In Safety Alert 01-16, the Coast Guard notes that intentional jamming or unintentional signal interference can come from a number of sources, and that mariners should be aware of “all available means for navigation and maintain proficiency so you can still navigate should your primary GPS fail”. The United States closed down its last LORAN-C receiver in 2009 as it said GPS was sufficiently robust not to require an electronic back up.

North P&I warns on connecting crew
Giving crew access to the internet to keep them in touch with friends and family at home is a risk for shipowners according to the North P&I Club. In its Signals newsletter North said a game of darts was preferable to crew making video calls, sending emails and using mobile devices.

Loss prevention director, Tony Baker, said; “While many ships now offer technology, such as satellite video calling to keep crews in touch with loved ones back home, care should be taken to ensure this does not make matters worse. For some seafarers, having easy access to friends, family and their ongoing domestic problems could lead to increased anxiety compared to the traditional clean break of departure.”

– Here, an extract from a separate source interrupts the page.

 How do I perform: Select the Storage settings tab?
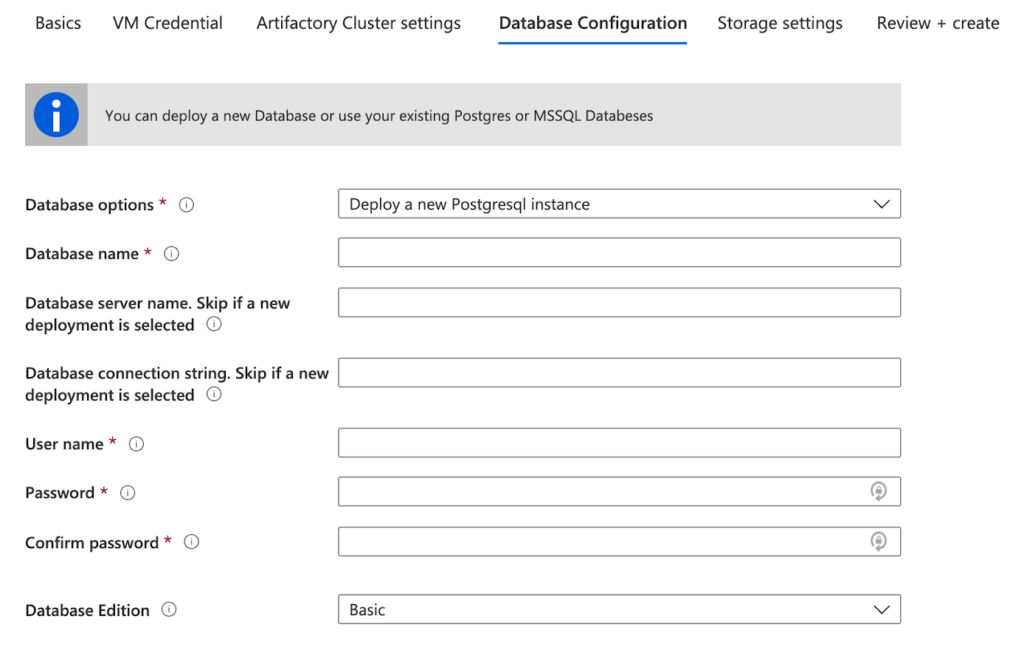[779, 23]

The problem of digital technology in compounding isolation problems at sea by reducing social interaction on board is well known and Baker said rather than chat, play games or even watch videos with other crew members, “it is now all too easy to for seafarers to retreat to their cabins with their mobile devices”.

Acknowledging that it was in the general interests of the ship operator, vessel and crew’ to ensure a decent level of social interaction on board, Baker said “occasionally getting out the dart board, playing cards or board games will forge relationships and help the crew to be happy.”

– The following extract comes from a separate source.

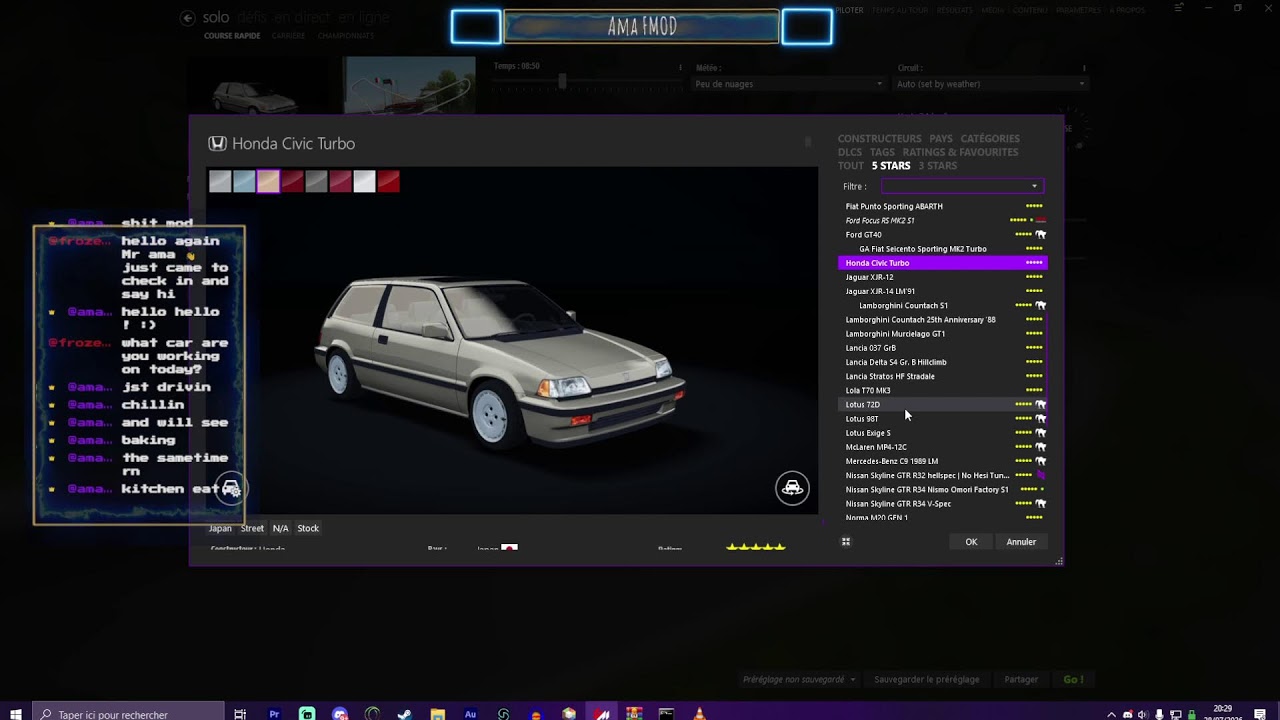Switch to the 3 STARS tab

point(938,166)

Inmarsat confirms its commitment to L-Band
London-based satellite network operator Inmarsat has agreed a deal with Airbus Defence and Space to build the first two of Inmarsat’s sixth-generation satellite fleet, which will provide the next generation of L-band services after FleetBroadband.

The two satellites, which will also include a Ka-band payload will be delivered by 2020 at a cost in the region of $600m. The sixth-generation fleet will be the first in Inmarsat’s history to feature a dual-payload, which the company says will represent a major change in the capabilities and capacity of its L-band services.

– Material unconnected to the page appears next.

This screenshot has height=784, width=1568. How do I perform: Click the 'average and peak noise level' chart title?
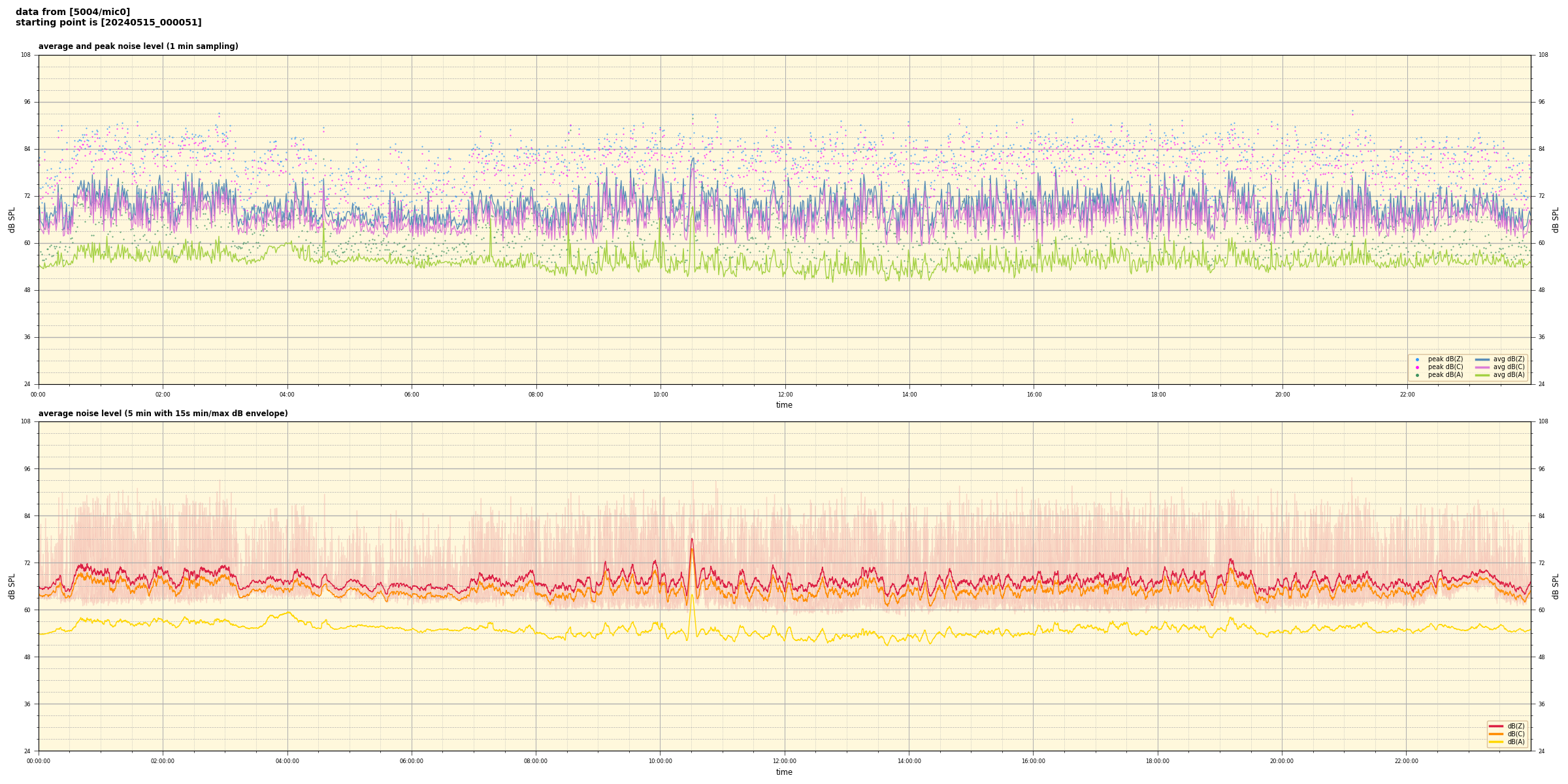[138, 46]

Inmarsat controversially embraced Ka-band for its VSAT service but wants to continue serving the majority of the shipping market which is expected to remain on L-Band for reasons of cost and robustness.

Inmarsat CEO Rupert Pearce said the Inmarsat-6 constellation “confirms our continued commitment to delivering advanced L-band services for decades to come and to maximising the growth opportunities we see in this spectrum.”

A new regime for the ship’s master?
Former Inmarsat Maritime CEO Frank Coles has spent the last few months under water, enjoying some scuba diving, but has recently resurfaced as CEO of navigation equipment supplier Transas.

And Coles clearly has lost none of his flair for controversy. Speaking at the Transas Simulator User Conference in Singapore he said it was ‘insanity’ that despite the changes in the operating environment the Master of a ship still carries ultimate liability.

While the role of the Master and influence of the shore office had changed, he said it was “a description of insanity [that] we continue to hold onto the liability of the Master, and placing his word as law”.
Coles said he saw two critical elements, the working environment and attitude, especially the decision-making process. He noted the burden upon the ship’s officers was at an all-time high, yet nothing had truly changed in terms of the level of responsibility or style of management.

The traditional hierarchy on board and between ship and shore ‘needs serious and considered thought’. It continues to be used in operations, both legally and as an excuse to criminalise the seafarer he said.
“It seems an anachronism when we examine the reality of modern day operations. It becomes especially so when we consider the seeming inevitably of ship to shore operations amalgamation.”